Question

Three circles each of radius 3.5 cm are drawn in such a way that each of them touches the other two . Find the area enclosed between these circles.

• A. $8c{m}^2$
• B. $2.9c{m}^2$v
• C. $2c{m}^2$
• D. $4c{m}^2$

Answer 1

The correct option is C

$2c{m}^2$

Given that, three circles are drawn as shown above. Join the centres of each circle as shown.

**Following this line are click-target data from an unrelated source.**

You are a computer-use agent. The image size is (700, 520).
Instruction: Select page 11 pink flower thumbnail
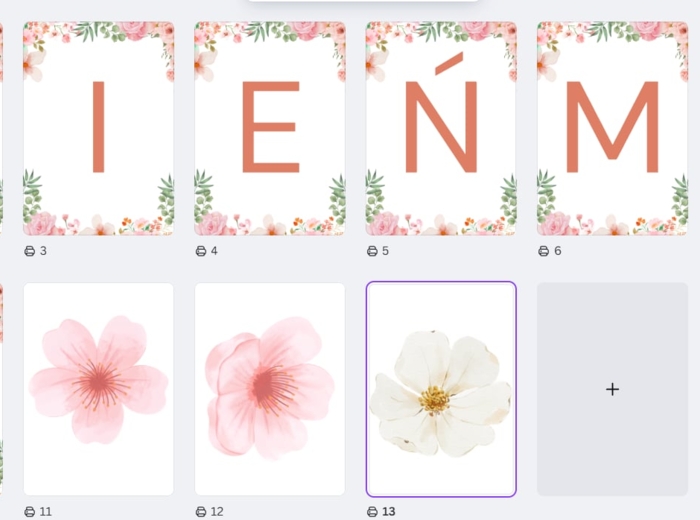click(99, 389)
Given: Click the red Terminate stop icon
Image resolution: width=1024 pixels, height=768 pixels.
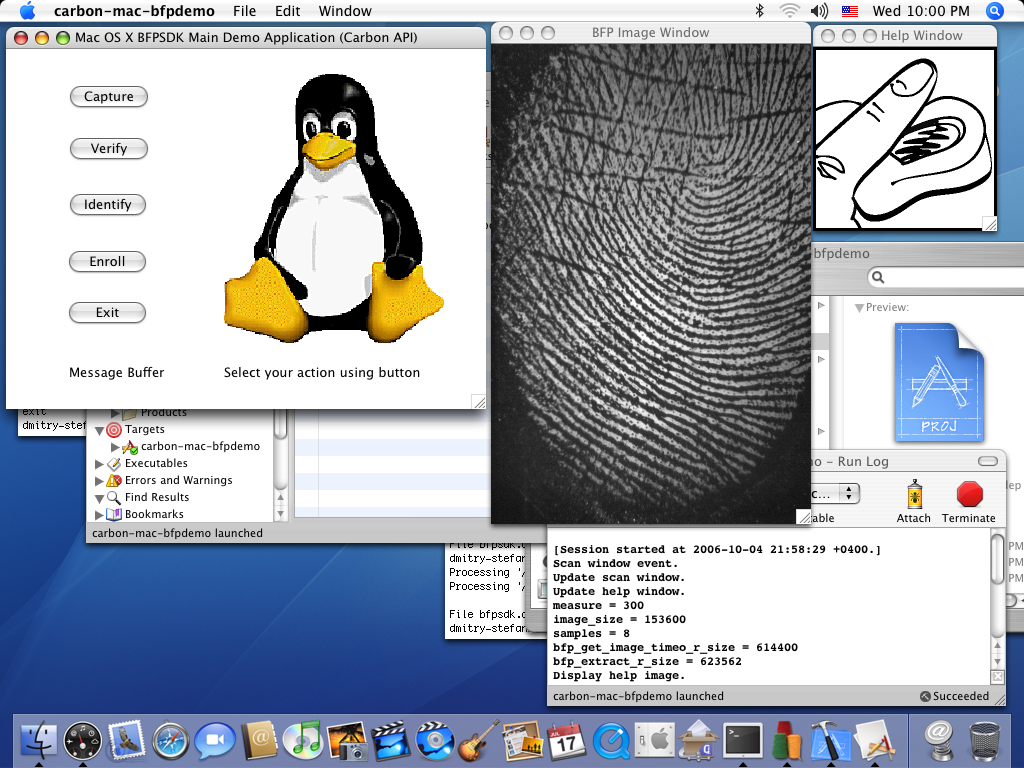Looking at the screenshot, I should point(969,495).

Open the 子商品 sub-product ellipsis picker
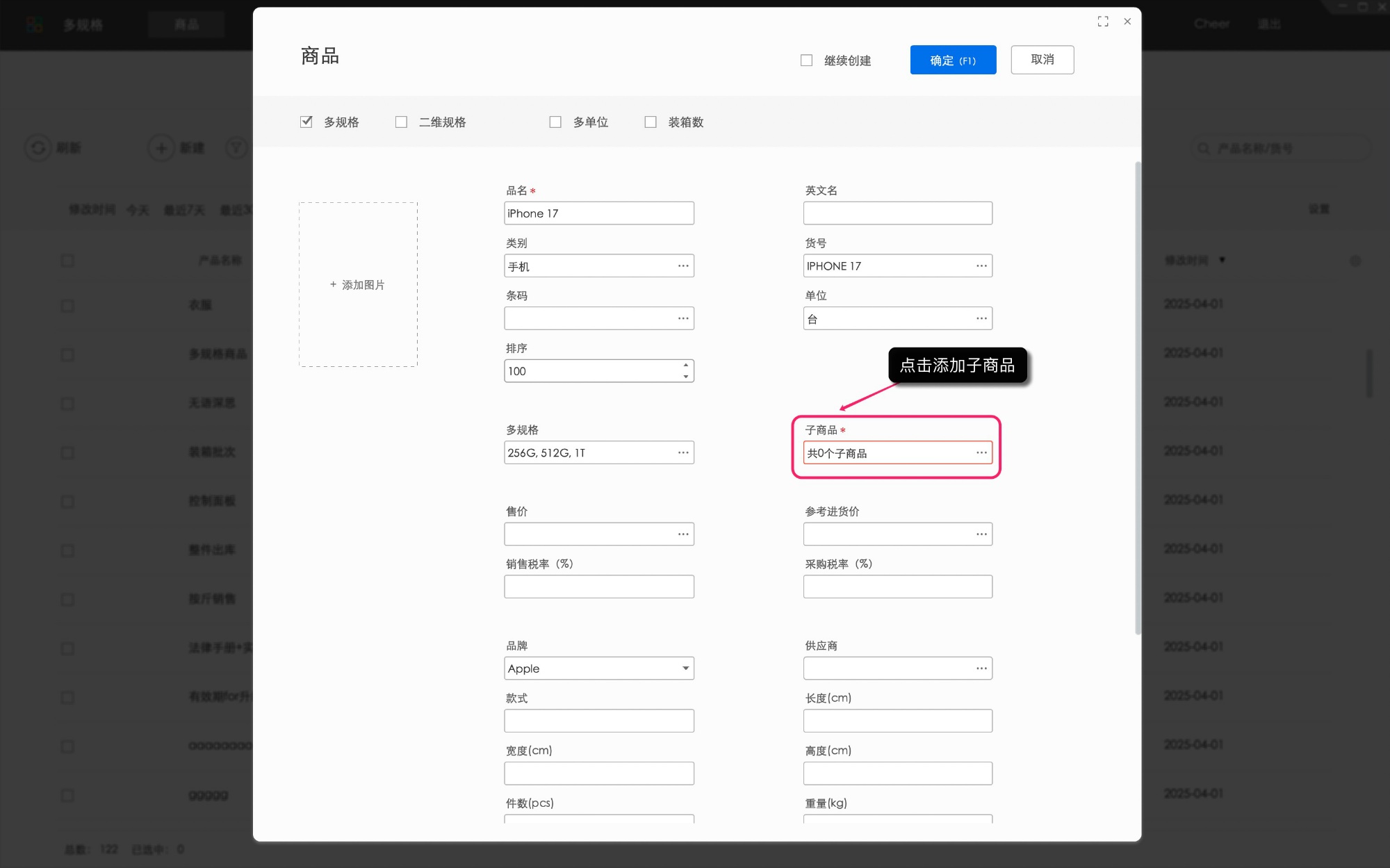981,452
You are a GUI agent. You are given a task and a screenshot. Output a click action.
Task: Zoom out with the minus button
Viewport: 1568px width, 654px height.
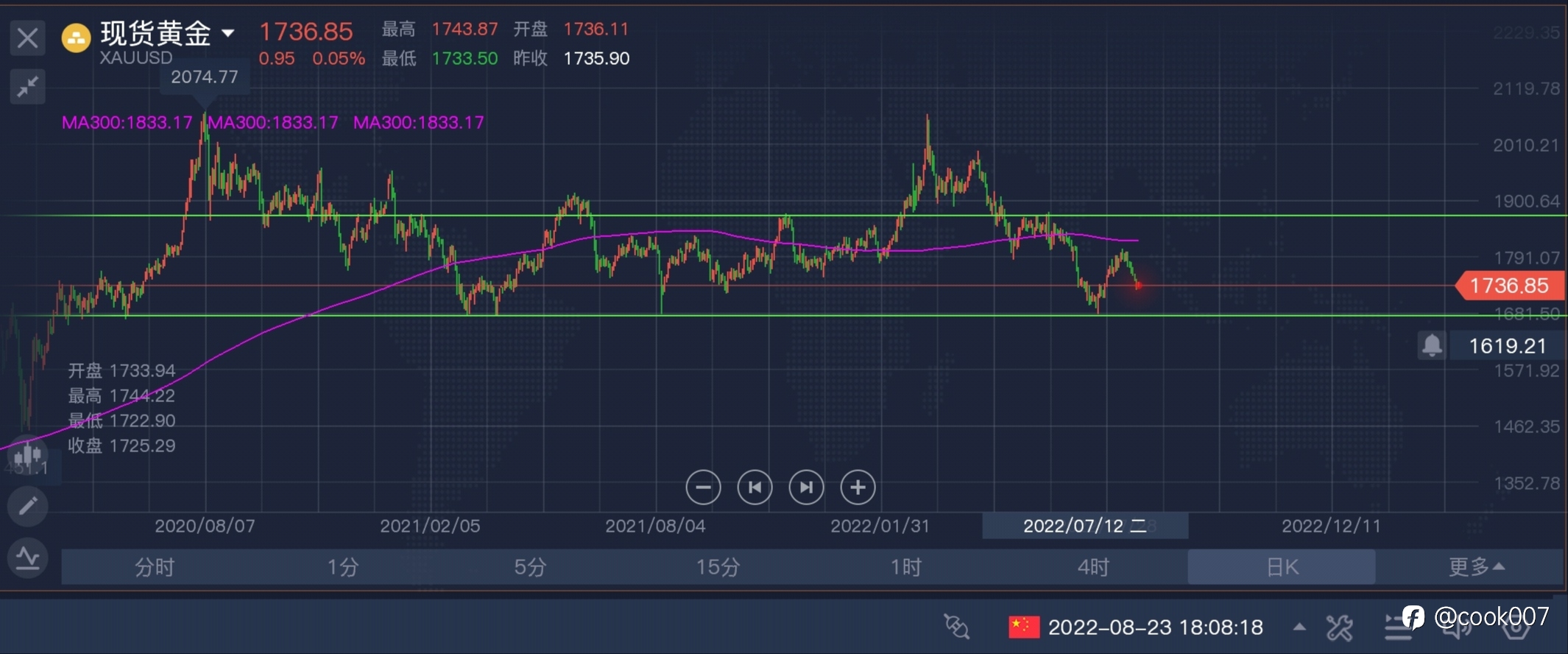(703, 487)
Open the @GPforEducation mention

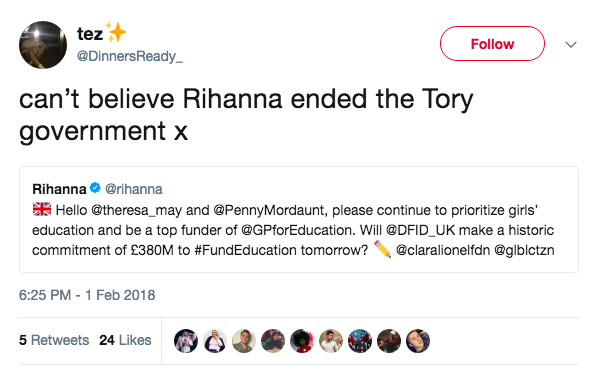tap(296, 230)
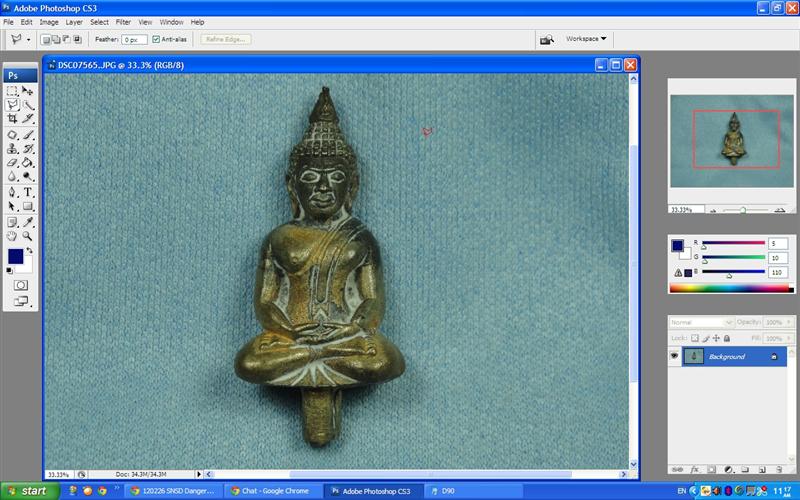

Radius of each circle is 3.5 cm,

$\Rightarrow$ $AB=2\times Radiusofcircle$

$=2\times 3.5=7cm$

$\Rightarrow AC=BC=AB=7cm$

$\Rightarrow$, $\Delta ABC$ is an equilateral triangle with side 7 cm.

We know that each angle between two adjacent sides of an equilateral triangle is ${60}^{\circ }$.

$\therefore$ Area of sector with angle ${60}^{\circ }$ $=\frac{60}{{360}^{\circ }}\times \pi r^2$

So, total area of all 3 sectors = 3 $\times$ $\frac{60}{{360}^{\circ }}\times \pi r^2$

$=3\times \frac{{60}^{\circ }}{{360}^{\circ }}\times \pi \times (3.5{)}^2$

$=\frac{1}{2}\times \frac{22}{7}\times 3.5\times 3.5$

$=11\times \frac{5}{10}\times \frac{35}{10}=\frac{11}{2}\times \frac{7}{2}$

$=\frac{77}{4}=19.25c{m}^2$

Area of $\Delta ABC=\frac{\sqrt{3}}{4}\times Sid{e}^2$
$=\frac{\sqrt{3}}{4}\times 7^2=21.21$

Area of the shaded region

= Area of the equilateral triangle - Area of three sectors

$=21.21-19.25=1.96c{m}^2$

Hence, the required area enclosed between these circles is $2c{m}^2\left(approx\right)$